According to our source at Ford, it looks like carsharing users start off with the more familiar ride while they learn how to use the app (more on that in a second), and then once they’re comfortable with the system, they’re ready to experiment with an EV… never to return to gas.
A New App For Urban Car Sharing
Since both carsharing and ridesharing have been around for a while, if Ford is going to crack into that market it will have to offer something new, and that’s what City Driving On-Demand aims for.
The mobile app–based service lets you register as a member for free, reserve a car, get directions to the nearest car, and pay for it. The key to the system is a pay-by-minute model and no extra charge for one-way trips.
Another twist that Ford offers is guaranteed parking, so for those of us familiar with the way that urban street parking contributes to pollution and congestion, that provides a big incentive for urban drivers to carshare rather than own.

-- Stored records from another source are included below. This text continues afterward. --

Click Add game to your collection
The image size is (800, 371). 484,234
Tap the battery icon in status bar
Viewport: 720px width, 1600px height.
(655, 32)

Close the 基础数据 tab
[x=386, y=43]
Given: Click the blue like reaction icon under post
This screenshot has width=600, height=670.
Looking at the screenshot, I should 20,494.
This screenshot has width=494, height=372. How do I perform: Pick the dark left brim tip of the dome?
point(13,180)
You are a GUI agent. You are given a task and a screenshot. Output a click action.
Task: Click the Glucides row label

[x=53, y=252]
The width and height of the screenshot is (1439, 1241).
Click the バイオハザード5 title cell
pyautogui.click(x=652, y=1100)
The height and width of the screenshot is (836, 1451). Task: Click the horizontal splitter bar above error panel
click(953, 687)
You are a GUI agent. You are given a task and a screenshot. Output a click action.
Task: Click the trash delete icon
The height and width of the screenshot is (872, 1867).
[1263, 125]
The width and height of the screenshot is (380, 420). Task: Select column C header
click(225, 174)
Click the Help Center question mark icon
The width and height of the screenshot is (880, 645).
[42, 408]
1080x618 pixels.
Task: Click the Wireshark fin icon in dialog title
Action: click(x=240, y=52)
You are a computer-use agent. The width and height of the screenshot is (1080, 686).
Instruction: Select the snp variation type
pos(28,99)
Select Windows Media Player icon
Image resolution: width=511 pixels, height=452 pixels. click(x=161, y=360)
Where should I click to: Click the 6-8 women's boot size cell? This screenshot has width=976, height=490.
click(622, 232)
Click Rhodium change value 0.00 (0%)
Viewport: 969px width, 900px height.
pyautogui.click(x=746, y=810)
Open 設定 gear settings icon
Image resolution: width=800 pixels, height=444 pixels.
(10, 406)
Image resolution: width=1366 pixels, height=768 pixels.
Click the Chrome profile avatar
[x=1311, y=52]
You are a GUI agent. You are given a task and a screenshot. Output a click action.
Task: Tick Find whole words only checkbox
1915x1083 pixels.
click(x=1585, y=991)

That leads to the question, why would Ford encourage more potential car buyers to share rather than own. We’re thinking that Ford sees the writing on the wall in terms of urban mobility, with individual ownership continuing a downward drift. Engaging drivers and riders in carsharing and small-scale vans (check out Ford’s Dynamic Social Shuttle, for example) is one way to keep selling into the megacity market.
If you’ve had an EV rental or carsharing experience to share, drop us a note in the comment thread.
Meanwhile, right now, there are 50 cars in Ford’s London fleet, evenly divided between the Focus Electric and the Fiesta. Ford expects to launch a beta version later this month, so we’ll give you an update when we get more news.